Need saving variable json string as a .json file

Hi Everyone,

Hope you can help.

I’m new to Scala and struggling to find a solution to my problem.
Working on Databricks project and need to produce a .json file from spark dataFrame or variable string.
The spark dataFrame.write.json(“dataLake\Folder\file.json”) function is producing a folder “file.json” with multiple files describing the status of the process + the json file but with different name “part-0000”.
What I’m after is a single file output where I can specify the name for.

Many Thanks in advance
Mariusz

LMGTFY.

TL;DR; use coalesce(1) before saving, but it will still produce a folder just with a single file.
Remember to use coalesce instead of repartition since, as the documentation explains, it avoids shuffling.

Note that the behaviour of outputting multiple files is correct because Spark is intended for distributed computation. If your use case doesn’t need multiple machines and it is not for educational purposes DO NOT use Spark (and for educational purposes then simple problems like having a folder with a single file named part-00000 shouldn’t be a problem).

Hi Balmung,

Thanks for your reply,
However, I need to be able to output a single file with a specific name model.json or manifest.json (CDM files) so the file can be utilised by other application like Power BI.
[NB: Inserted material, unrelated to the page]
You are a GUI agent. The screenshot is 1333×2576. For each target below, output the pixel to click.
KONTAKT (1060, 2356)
Is there no way of defying a file name?

Thanks
Mariusz

You would need to do a custom processing of the file yourself.
But then again, are you sure Spark was the right fit for your use case?

Hi Balmung,

I’m open to any solution, it does not have to be spark, as long as it delivers the results.
As mentioned in the original post I’m new to Scala.

Thanks again for your reply.
Mariusz

This SO answer shows a way to rename the file after being saved by Spark.

1 Like